- WORK ITEM
Reproduce the full listing below exactly. Do not include the pictures.

- EXTRACTED RECORDS

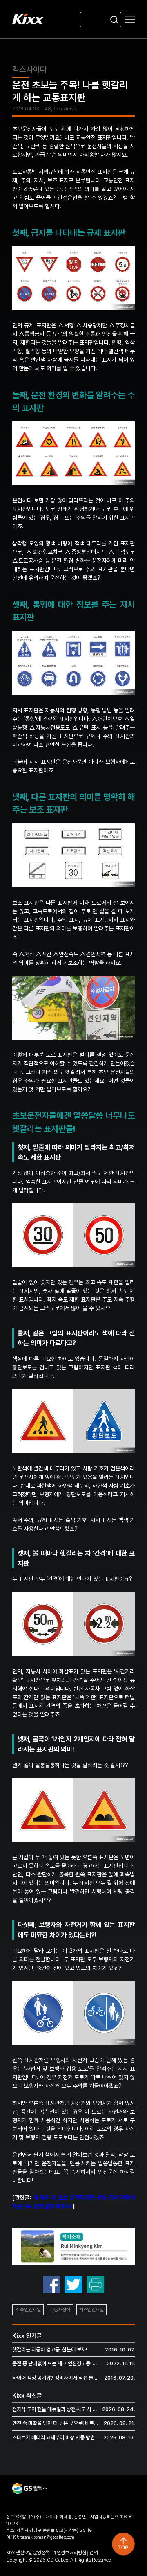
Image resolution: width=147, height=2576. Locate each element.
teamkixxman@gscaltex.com (47, 2537)
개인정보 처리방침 (69, 2553)
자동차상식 (60, 2310)
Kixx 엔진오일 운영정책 (27, 2553)
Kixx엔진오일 (28, 2310)
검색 (93, 2553)
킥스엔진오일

- RESULT FOR THIS TASK
Image resolution: width=147, height=2576. Locate each element.
teamkixxman@gscaltex.com (47, 2537)
개인정보 처리방침 (69, 2553)
자동차상식 (60, 2310)
Kixx 엔진오일 운영정책 (27, 2553)
Kixx엔진오일 (28, 2310)
검색 (93, 2553)
킥스엔진오일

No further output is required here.